Let’s introduce our own mode, the “SelfishMode” which only runs tasks and timers we’re concerned with. Modifying the timer code above:

static const auto kSelfishMode = CFSTR("SelfishMode");

...

CFRunLoopAddTimer(CFRunLoopGetMain(), timer_ref_, kSelfishMode);

If we run this, we find that nothing happens. Our timer never fires. So we will need to perform some additional setup.

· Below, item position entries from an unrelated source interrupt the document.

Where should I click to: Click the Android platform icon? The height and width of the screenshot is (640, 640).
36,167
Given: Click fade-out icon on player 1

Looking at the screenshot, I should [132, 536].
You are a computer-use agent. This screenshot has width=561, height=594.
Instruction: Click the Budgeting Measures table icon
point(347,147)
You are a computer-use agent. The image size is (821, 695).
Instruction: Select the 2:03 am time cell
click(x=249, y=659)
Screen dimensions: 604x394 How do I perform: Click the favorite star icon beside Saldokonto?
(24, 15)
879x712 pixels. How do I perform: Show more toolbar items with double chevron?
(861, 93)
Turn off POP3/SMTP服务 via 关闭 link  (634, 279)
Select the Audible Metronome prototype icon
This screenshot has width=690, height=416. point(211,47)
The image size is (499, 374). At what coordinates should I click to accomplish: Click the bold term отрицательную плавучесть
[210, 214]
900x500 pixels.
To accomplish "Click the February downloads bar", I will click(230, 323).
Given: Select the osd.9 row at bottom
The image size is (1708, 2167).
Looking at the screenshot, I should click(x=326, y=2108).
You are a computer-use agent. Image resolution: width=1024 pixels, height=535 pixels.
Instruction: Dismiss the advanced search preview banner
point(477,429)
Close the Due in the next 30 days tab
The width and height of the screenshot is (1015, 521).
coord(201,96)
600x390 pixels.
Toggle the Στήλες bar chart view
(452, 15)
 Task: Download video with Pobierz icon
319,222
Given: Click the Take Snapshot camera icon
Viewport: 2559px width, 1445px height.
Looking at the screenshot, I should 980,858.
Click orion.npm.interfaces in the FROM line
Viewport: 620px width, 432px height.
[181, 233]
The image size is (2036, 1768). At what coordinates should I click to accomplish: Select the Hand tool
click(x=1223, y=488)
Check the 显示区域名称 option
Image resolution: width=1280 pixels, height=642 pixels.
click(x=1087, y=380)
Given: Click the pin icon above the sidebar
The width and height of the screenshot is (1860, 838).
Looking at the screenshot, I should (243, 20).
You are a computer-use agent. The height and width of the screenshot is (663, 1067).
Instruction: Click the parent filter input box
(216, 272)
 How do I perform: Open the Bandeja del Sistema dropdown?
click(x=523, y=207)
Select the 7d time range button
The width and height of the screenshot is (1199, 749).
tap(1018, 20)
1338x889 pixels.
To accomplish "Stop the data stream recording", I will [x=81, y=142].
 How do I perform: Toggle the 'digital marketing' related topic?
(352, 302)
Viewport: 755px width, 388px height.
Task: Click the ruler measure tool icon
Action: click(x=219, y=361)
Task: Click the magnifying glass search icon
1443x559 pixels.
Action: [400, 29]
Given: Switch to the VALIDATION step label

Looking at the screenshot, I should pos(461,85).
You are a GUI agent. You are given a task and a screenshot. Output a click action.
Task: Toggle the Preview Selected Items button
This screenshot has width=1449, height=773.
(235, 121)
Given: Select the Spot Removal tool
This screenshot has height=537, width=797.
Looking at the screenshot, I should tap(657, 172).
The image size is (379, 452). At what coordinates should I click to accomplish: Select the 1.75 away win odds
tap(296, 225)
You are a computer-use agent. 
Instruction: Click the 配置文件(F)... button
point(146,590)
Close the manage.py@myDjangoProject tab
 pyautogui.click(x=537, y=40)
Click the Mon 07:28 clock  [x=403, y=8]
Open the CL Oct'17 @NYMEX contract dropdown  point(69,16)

Rather than call CFRunLoopRun() as we do above, we need to specifically ask for our run loop to run in our mode. Let’s update our entry point:

int demo_modes() {
  static int counter = 0;
  auto increment_counter = [] {
    counter++;
    println("count: {}", counter);
  };

  // Timer ticks every 100ms and prints the latest count
  auto t = RepeatingTimer(Milliseconds(100), increment_counter);

  // Enter the selfish run loop and stop being selfish after 1 second
  CFRunLoopRunInMode(
      /* mode                        */ kSelfishMode,
      /* seconds to run in this mode */ Seconds(1).ToSecondsF(),
      /* returnAfterSourceHandled    */ false);

  return 0;
}

And with this, we see that our counter increments at our interval until the run loop expires one second later:

count: 0
count: 1
count: 2
count: 3
count: 4
count: 5
count: 6
count: 7
count: 8
count: 9
count: 10

By the way, calling CFRunLoopRun and CFRunLoopRunInMode call CFRunLoopRunSpecific under the hood, only CFRunLoopRun uses kCFRunLoopDefaultMode for the mode. It looks something like this:

void CFRunLoopRun()
{
  int32_t result;
  do {
    result =
        CFRunLoopRunSpecific(CFRunLoopGetCurrent(), kCFRunLoopDefaultMode, 1.0E10, false);
  } while (kCFRunLoopRunStopped != result && kCFRunLoopRunFinished != result);
}

Take note of the result type returned here. It’s value will indicate whether the run loop was stopped, timed out, or finished all pending work. While CFRunLoopRunSpecific is private to the CoreFoundation API, we can get the run result when using the CFRunLoopRunInMode. This can be a helpful when you want to process all events that are pending and exit the run loop when the work is done.

Conclusion

In this initial post, we’ve introduced the basics of CFRunLoops and shared some background on what they are commonly used for. We then stepped through examples for scheduling timers, and how run loop modes are used. This covers a large aspect of what CFRunLoop is used for on the main thread: providing the application event loop, and servicing timers and async tasks.

In the upcoming post, I will share how we can establish CFRunLoops in multiple threads and use this to dispatch tasks between each one. I’ll share some benchmarks on how latency looks when posting cross-thread tasks, and compare to some alternative implementations.